Cette démarche tend à unifier la personne et cette unification passe par une manière d' « être-à-son-corps » pour « s'habiter soi-même ». « S'habiter soi-même » c'est-à-dire être présent à toutes nos pensées et actions sans nous laisser porter par les événements et toutes les sollicitations dont nous sommes l'objet dans l'environnement qui est la nôtre. Cette manière d' « être à son corps » par son esprit engendre un style de vie (conversasio) qui met sur un chemin de conversion (conversio), dont le seul but est d'aller avec d'autres à la rencontre du Père à la suite du Christ. C’est cette mise en pratique qui fera de nous des témoins.
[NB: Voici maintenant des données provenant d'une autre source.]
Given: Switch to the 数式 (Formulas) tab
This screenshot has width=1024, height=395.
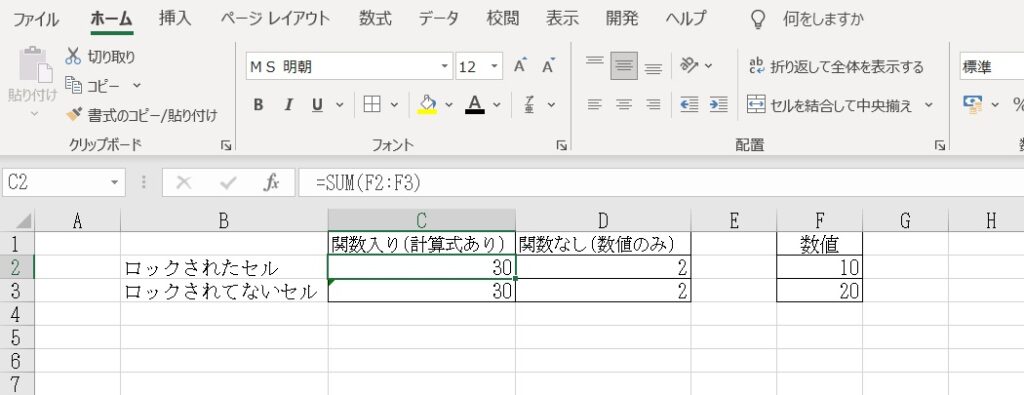Looking at the screenshot, I should (376, 18).
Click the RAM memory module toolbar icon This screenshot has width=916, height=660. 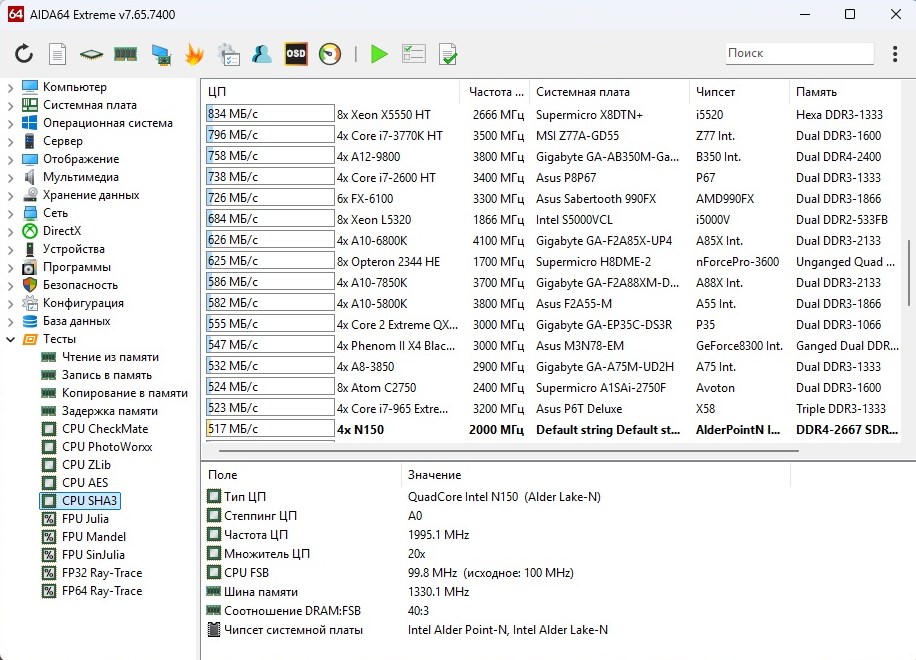[125, 54]
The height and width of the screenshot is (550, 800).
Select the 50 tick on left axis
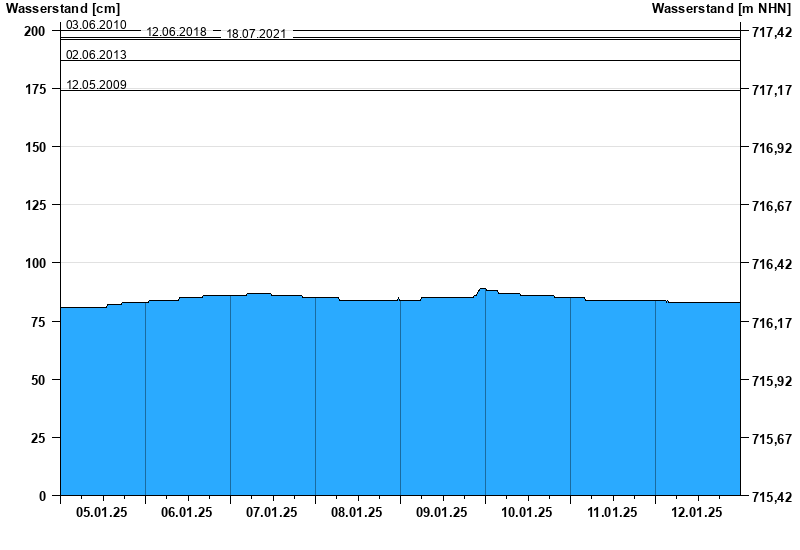[x=39, y=380]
Cette démarche nous est proposée dès les six premiers versets du Prologue (Prol 1-6) : écouter le Maître pour mettre en pratique son enseignement. Il s'agit de revenir par le labeur de l'obéissance à celui dont nous nous sommes éloignés en désobéissant par lâcheté, paresse ou indifférence. C'est une proposition faite à « qui que tu sois ». Elle implique une manière de vivre à la suite du Christ qui s'est fait obéissant au Père jusqu'à la mort sur la croix et qui nous montre le chemin. « Par son incarnation, le Fils de Dieu s’est en quelque sorte uni à tout homme. Il a travaillé avec des mains d’homme, il a agi avec une volonté d’homme, il a aimé avec un cœur d’homme. Né de la Vierge Marie, il est vraiment devenu l’un d’entre nous, en tout semblable à nous sauf le péché » (Vatican II, Gaudium et spes, n° 22). C'est ce dont témoignent et ce que nous transmettent les Apôtres. Ils ont été appelés et ont vécu avec l'homme de Nazareth, Dieu fait homme, né de Marie. Ils l'ont vu fatigué, marcher, lire, pleurer, manger, boire, dormir, guérir, parler, enseigner, prier ; ils ont été témoins de sa mort et l’ont vu, ressuscité. Ils nous invitent à le suivre, lui, Jésus, porte du Père. Par l'écoute obéissante à la Parole qu'éclaire pour nous l'Esprit, petit à petit nous mettrons nos pas derrière les siens.

La Règle nous propose une spiritualité incarnée, une vie structurée et structurante, une feuille de route très concrète qui prend toute la personne. Si parfois le chemin semble difficile, rude, si nous y rencontrons des aspérités, il nous faut résister à la tentation de l'abandon, rester patients et persévérer en participant avec notre corps et notre esprit aux souffrances du Christ pour mériter d'avoir part à son royaume (Prol 50).